Samenvatting 11.6 – De oren

Geluiden
Geluiden ontstaan door trillingen van lucht, zoals bij een luidspreker. Snelle trillingen produceren hoge tonen (hoge frequentie) en langzame trillingen lage tonen (lage frequentie). De geluidssterkte wordt bepaald door de amplitude: grotere trillingen betekenen een harder geluid. Geluid wordt gemeten in decibel (dB), waarbij een verhoging van 10 dB het geluid tien keer sterker maakt. Geluidsniveaus boven 80 dB kunnen gehoorschade veroorzaken.

Bouw van het oor

1. Oorschelp en gehoorgang

  • De oorschelp vangt geluidstrillingen op en leidt deze via de gehoorgang naar het trommelvlies.
  • Oorsmeerkliertjes produceren oorsmeer om het trommelvlies soepel te houden.

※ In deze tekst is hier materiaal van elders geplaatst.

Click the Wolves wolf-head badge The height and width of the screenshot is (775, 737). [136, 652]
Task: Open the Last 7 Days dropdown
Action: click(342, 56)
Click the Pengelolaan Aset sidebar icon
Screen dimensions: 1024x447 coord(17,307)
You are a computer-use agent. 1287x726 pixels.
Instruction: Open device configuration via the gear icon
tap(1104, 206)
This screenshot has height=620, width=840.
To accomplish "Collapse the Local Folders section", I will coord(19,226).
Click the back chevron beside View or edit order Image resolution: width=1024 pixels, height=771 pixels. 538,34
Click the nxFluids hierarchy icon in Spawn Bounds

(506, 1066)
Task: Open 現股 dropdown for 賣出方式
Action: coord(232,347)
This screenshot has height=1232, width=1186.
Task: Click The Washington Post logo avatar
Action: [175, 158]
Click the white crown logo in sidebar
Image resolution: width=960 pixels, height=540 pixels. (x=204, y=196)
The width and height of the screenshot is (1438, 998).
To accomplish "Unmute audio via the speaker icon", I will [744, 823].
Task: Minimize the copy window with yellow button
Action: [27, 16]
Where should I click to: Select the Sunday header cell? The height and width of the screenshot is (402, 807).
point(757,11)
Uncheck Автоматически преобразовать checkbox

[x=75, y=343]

2. Trommelvlies en trommelholte

  • Het trommelvlies trilt door geluid en geeft dit door aan de trommelholte.
  • In de trommelholte bevinden zich de gehoorbeentjes: hamer, aambeeld en stijgbeugel. Deze versterken de trillingen en sturen ze door naar het venster van het slakkenhuis

3. Slakkenhuis

  • Het slakkenhuis bevat vloeistof en zintuigcellen met haartjes die trillingen opvangen.
  • Beweging van de haartjes veroorzaakt impulsen die via de gehoorzenuw naar de hersenen worden gestuurd.

4. Evenwichtsorgaan

  • Dit orgaan bevat drie kanalen gevuld met vloeistof en geeft informatie door over de stand van het hoofd. Beweging van het hoofd buigt haartjes van zintuigcellen, wat impulsen naar de hersenen stuurt.
5. Buis van Eustachius
  • Verbindt de trommelholte met de keelholte. Bij slikken of gapen gaat de buis open, waardoor de luchtdruk aan beide zijden van het trommelvlies gelijk blijft.